**TASK DIRECTIONS**
Give each entry back by retyping it exactly as written.

**STORED DATA**
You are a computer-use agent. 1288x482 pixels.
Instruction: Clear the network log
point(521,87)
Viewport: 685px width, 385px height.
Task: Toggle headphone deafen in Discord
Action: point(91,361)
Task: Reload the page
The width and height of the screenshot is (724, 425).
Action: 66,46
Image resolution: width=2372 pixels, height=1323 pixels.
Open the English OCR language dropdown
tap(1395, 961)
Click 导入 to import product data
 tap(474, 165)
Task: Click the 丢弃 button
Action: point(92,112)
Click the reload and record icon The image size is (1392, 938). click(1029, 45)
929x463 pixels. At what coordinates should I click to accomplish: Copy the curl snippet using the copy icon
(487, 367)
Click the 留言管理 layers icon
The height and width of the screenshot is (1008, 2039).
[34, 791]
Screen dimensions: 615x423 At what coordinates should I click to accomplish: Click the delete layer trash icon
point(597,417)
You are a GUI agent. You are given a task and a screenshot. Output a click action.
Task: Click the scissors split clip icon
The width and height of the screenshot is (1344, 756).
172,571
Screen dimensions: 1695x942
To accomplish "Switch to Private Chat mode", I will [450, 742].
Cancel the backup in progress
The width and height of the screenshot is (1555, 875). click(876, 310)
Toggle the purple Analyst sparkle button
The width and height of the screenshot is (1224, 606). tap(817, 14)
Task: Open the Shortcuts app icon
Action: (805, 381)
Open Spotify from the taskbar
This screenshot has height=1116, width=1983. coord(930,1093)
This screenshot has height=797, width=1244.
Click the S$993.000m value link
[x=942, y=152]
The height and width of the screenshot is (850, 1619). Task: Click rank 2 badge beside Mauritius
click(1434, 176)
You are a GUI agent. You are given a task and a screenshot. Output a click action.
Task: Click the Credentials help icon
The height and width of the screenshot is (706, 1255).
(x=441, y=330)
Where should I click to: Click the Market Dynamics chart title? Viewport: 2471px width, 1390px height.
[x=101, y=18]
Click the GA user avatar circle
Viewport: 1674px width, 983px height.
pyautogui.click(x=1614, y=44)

**SOLUTION TO THE PROBLEM**
You are a computer-use agent. 1288x482 pixels.
Instruction: Clear the network log
point(521,87)
Viewport: 685px width, 385px height.
Task: Toggle headphone deafen in Discord
Action: point(91,361)
Task: Reload the page
The width and height of the screenshot is (724, 425).
Action: 66,46
Image resolution: width=2372 pixels, height=1323 pixels.
Open the English OCR language dropdown
tap(1395, 961)
Click 导入 to import product data
 tap(474, 165)
Task: Click the 丢弃 button
Action: point(92,112)
Click the reload and record icon The image size is (1392, 938). click(1029, 45)
929x463 pixels. At what coordinates should I click to accomplish: Copy the curl snippet using the copy icon
(487, 367)
Click the 留言管理 layers icon
The height and width of the screenshot is (1008, 2039).
[34, 791]
Screen dimensions: 615x423 At what coordinates should I click to accomplish: Click the delete layer trash icon
point(597,417)
You are a GUI agent. You are given a task and a screenshot. Output a click action.
Task: Click the scissors split clip icon
The width and height of the screenshot is (1344, 756).
172,571
Screen dimensions: 1695x942
To accomplish "Switch to Private Chat mode", I will [450, 742].
Cancel the backup in progress
The width and height of the screenshot is (1555, 875). click(876, 310)
Toggle the purple Analyst sparkle button
The width and height of the screenshot is (1224, 606). tap(817, 14)
Task: Open the Shortcuts app icon
Action: (805, 381)
Open Spotify from the taskbar
This screenshot has height=1116, width=1983. coord(930,1093)
This screenshot has height=797, width=1244.
Click the S$993.000m value link
[x=942, y=152]
The height and width of the screenshot is (850, 1619). Task: Click rank 2 badge beside Mauritius
click(1434, 176)
You are a GUI agent. You are given a task and a screenshot. Output a click action.
Task: Click the Credentials help icon
The height and width of the screenshot is (706, 1255).
(x=441, y=330)
Where should I click to: Click the Market Dynamics chart title? Viewport: 2471px width, 1390px height.
[x=101, y=18]
Click the GA user avatar circle
Viewport: 1674px width, 983px height.
pyautogui.click(x=1614, y=44)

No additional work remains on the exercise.